Pressure, density and composition of the atmospheres are important parts of the atmospheric effect of course. With no atmosphere there would be no effect and the more atmosphere the greater the effect. Greenhouse effect and atmospheric effect are not identical.

Basic heat transfer is conductive, convective, radiant and in Earth's case, latent with convective.

Conductive transfer in gases is based on the collisions of the gas molecules. More collisions, more transfer of heat. A denser atmosphere means more molecules are available for collision so more heat can be transferred. Pressure, mainly the pressure gradient once you have density, controls the convective or rate of rising warmer air versus cooler air. More density implies higher viscosity which means a slow rate of convection.

Density and composition impact radiant transfer. If the atmospheric composition includes radiant absorbing gases in the Planck envelop of the black body temperature of the surface, great density of those gases maximize absorption of those wavelengths.

Latent transfer leap frogs regions of the atmosphere as convection moves the latent heat accumulation from one temperature/pressure to another where the latent energy can be released or gained.

That is ridiculously simple because that part is ridiculously simple.

Radiant emission and absorption are limited by the absorption spectrum of the combined atmospheric gases. If CO2 absorbs 15 percent of the radiation from the surface it can only impact 15 percent of the of the outgoing radiation, all other things left constant :) This is were it is not longer so simple.

In a dense portion of the atmosphere, molecules excited by absorption have little chance of emitting in the spectrum. They collide with other molecules so there is conductive transfer of that energy which may broaden the spectrum of that packet of energy. In other words, spectral broadening is dependent on conductive transfer potential.
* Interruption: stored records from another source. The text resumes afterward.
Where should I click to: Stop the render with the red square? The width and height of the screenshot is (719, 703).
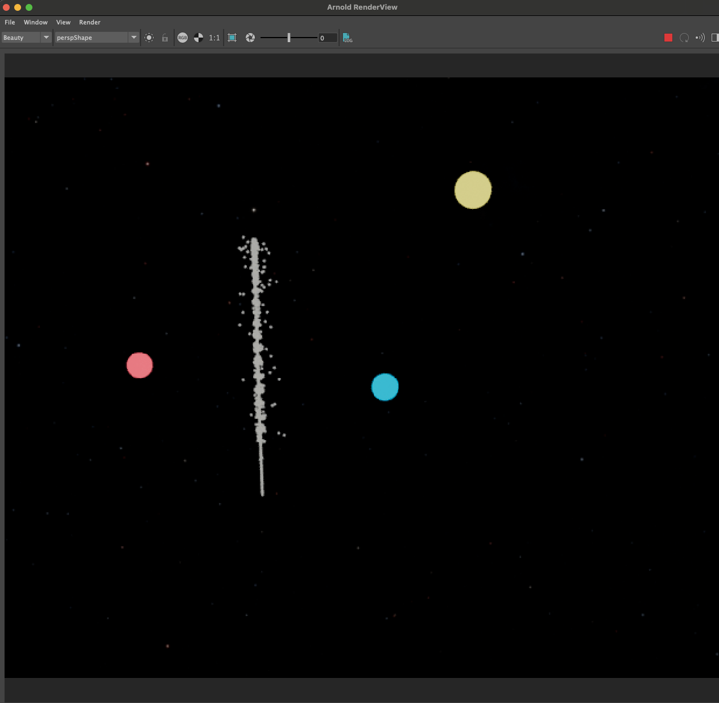[x=668, y=38]
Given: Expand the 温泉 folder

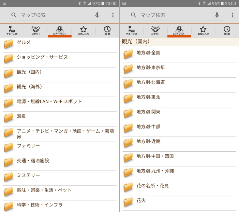Looking at the screenshot, I should tap(60, 118).
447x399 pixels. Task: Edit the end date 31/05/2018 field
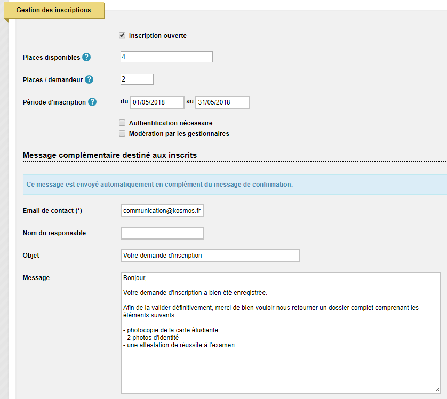[222, 102]
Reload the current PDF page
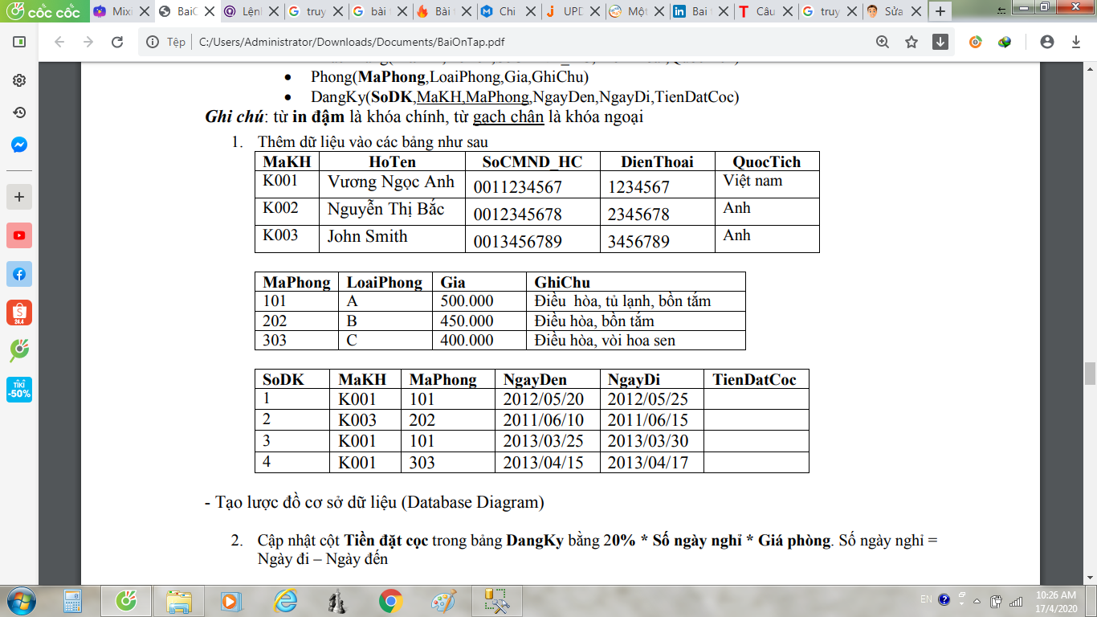 (x=117, y=43)
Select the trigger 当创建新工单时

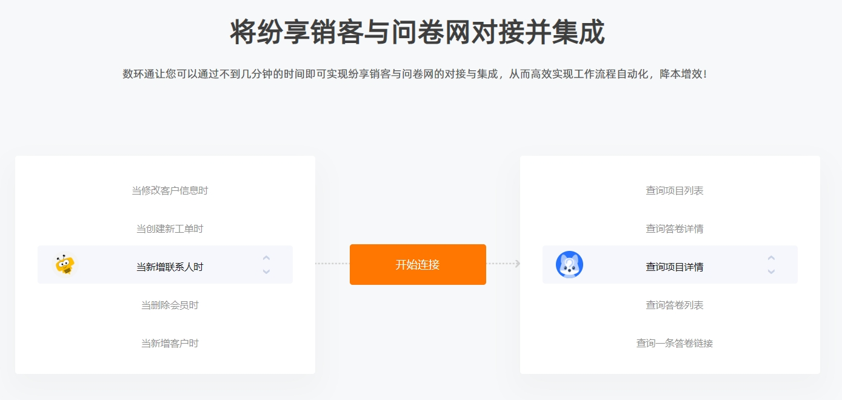coord(170,228)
Venus has a dense atmosphere of CO2 at high pressure. At low altitude, the path length of radiant transfer is basically nil. The lowest millimeter of the atmosphere can absorb outgoing radiation, but conductive transfer rules in the highly viscous surface atmosphere. With conductive transfer ruling, the lowest portion of the atmosphere is effectively iso-conductive. Radiant transfer is small versus conductive transfer. The number of collisions serves to broaden the absorption spectrum of CO2 to the point that all available lines of absorption are filled. The CO2 at the surface is nearly a perfect mirror for all wave lengths. On the whole, Venus reflect 60 percent of the visible light and absorbs nearly 100 percent of the longwave radiation. In a way, this is runaway atmospheric effect, not necessarily runaway greenhouse effect.
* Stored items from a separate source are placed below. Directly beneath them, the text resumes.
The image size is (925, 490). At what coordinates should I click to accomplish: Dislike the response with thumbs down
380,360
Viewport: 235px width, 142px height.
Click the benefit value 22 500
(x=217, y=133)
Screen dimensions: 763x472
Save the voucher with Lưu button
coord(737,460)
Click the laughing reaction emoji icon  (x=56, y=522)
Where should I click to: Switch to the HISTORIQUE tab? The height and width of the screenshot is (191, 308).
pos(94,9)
The greenhouse effect is amplification of solar in coming radiation after absorption by the black or gray body. Atmospheric effect is the retention of any energy that increases surface temperature above the evident outgoing longwave implied temperature. If Venus were only at maximum greenhouse effect, its surface temperature would be approximately 440K, but its surface is nearly 770 K degrees. The additional 300 or so degrees is due to the internal core temperature being felt at the surface by nearly perfect atmospheric insulation.

This can be incorrectly thought of a greenhouse effect. It is incorrect because not enough solar radiation reaches the lower atmosphere to be absorb and then amplified by the greenhouse gases, CO2. In the higher atmosphere where the temperature approaches 440K, the greenhouse effect begins. Call it a matter of semantics, but Earth illustrates the reason for the terminology.
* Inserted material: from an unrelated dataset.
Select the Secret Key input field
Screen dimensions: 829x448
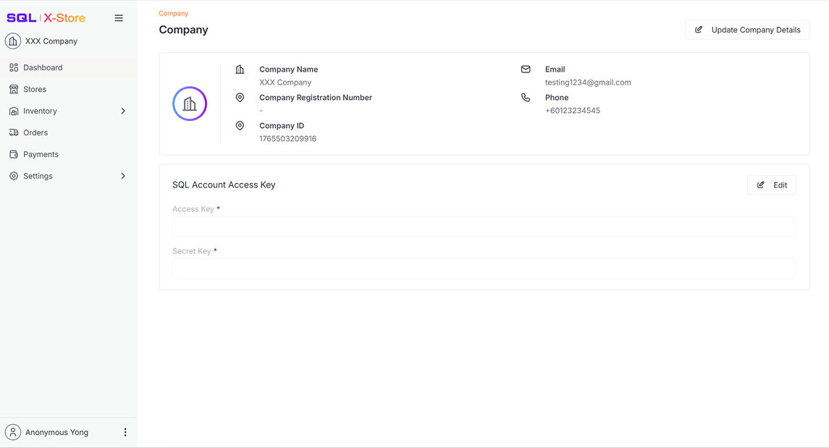pyautogui.click(x=484, y=269)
On Earth there is the addition of latent heat because of water. Considering that Earth has a surface black body temperature of 288K degrees it would radiate at 390Wm-2. Approximately 80 Wm-2 of that value leaves the surface as latent heat, so the effective surface radiant flux is 310Wm-2. Convection accounts for approximately 25 Wm-2 of surface cooling. Of the remaining 285Wm-2, approximately 40 Wm-2 does not interact with greenhouse gases above the troposphere, this is the atmospheric window. After removing that 40 Wm-2, 245 Wm-2 is emitted from the surface that may interact with greenhouse gases at varying levels in the atmosphere, mainly near the surface where the density of the atmospheric molecules is greatest. At the surface, conductive, convective and latent all interact to produce surface cooling at a relatively steady rate.

The physics does not end with the heat transfer. The concentration of the gases in the atmosphere varies with temperature of the atmosphere and oceans. Each gas has a vapor pressure so they are attempting to maintain an equilibrium with the oceans concentration at that temperature. Gas molecules with their energy flow in and out of the oceans constantly with changing temperatures and pressures.

When air warms it can hold more water vapor. While the greenhouse gases absorb radiation they transfer that energy with collision, conductive transfer, spreading the warming. The air can also contact the surface absorbing energy via collision. This reduces the vapor pressure for water vapor which gains energy by mainly conductive means to evaporate. While radiant energy from the sun provides the energy for evaporation, down welling or return radiant energy from the greenhouse gases cannot provide the majority of the energy for evaporation. Why?

The same greenhouse gases that absorb surface radiation in their spectra block the return of that radiation in sufficient quantity from more than a meter above the surface. Because collisions broaden the greenhouse spectra and collisions decrease with altitude as pressure decreases, the emission spectrum of the atmosphere changes with density and pressure.

If you compare Earth and Venus, the atmosphere of Earth is less viscous allowing more rapid cooling of the surface by convection while the limited rate of convection on Venus allows more rapid conductive transfer or local cooling. Conduction radiates in all directions just as radiant transfer does only on Venus, conductive transfer is more rapid.

So atmospheric pressure is important, all factors need to be considered or it is no better than the radiant only greenhouse theory.

Dr. Roy Spencer has a post on the same subject, Why Atmospheric Pressure Cannot Explain the Elevated Surface Temperature of the Earth. In his post he notes that weather, tends to cool the surface and that without weather, convection and surface evaporation, the surface may be 70C instead of 33 C warmer. That agrees pretty well with my estimate of what the no greenhouse Earth surface would be.

With no greenhouse gases and an albedo of 0.30 at least of half of that 0.3 would be due to the atmosphere, clouds and solar scattering by oxygen and nitrogen. If the distribution of atmospheric to surface reflection and absorption we the same for the no greenhouse gas Earth, the surface absorption would be approximately 175 Wm-2 which would have a corresponding temperature of about 235K degrees which is 52 degrees C lower than the present approximate temperature. Greenhouse gases account for approximately 52 degrees of warming, countered by 20 degrees of latent cooling and roughly 12 degrees of conductive/convective cooling. All three are in balance so while CO2 will increase the radiant warming some degree, it will also increase the conductive/convective cooling over a longer time scale. Water evaporation will initial increase with the additional CO2 warming attempting to maintain the balance. Reduced solar surface absorption reduces the impact of the greenhouse gases by removing a portion of its source of energy which in turn would reduce water vapor evaporation which is the caveat.

Water vapor cools the surface as it evaporates but is the primary greenhouse gas and also the major source of surface and atmospheric albedo. Changing weather patterns with reduced solar will determine how much cooler the average surface temperature may become with a prolonged solar minimum. If the cooling portion of water vapor feed back is dominate, the conductive cooling will not decrease as much as the radiant and there will be more cooling, possibly another little ice age if the solar minimum is long enough.

So there does not yet appear to be a unified theory of climate. Which is not surprising with such a complex system.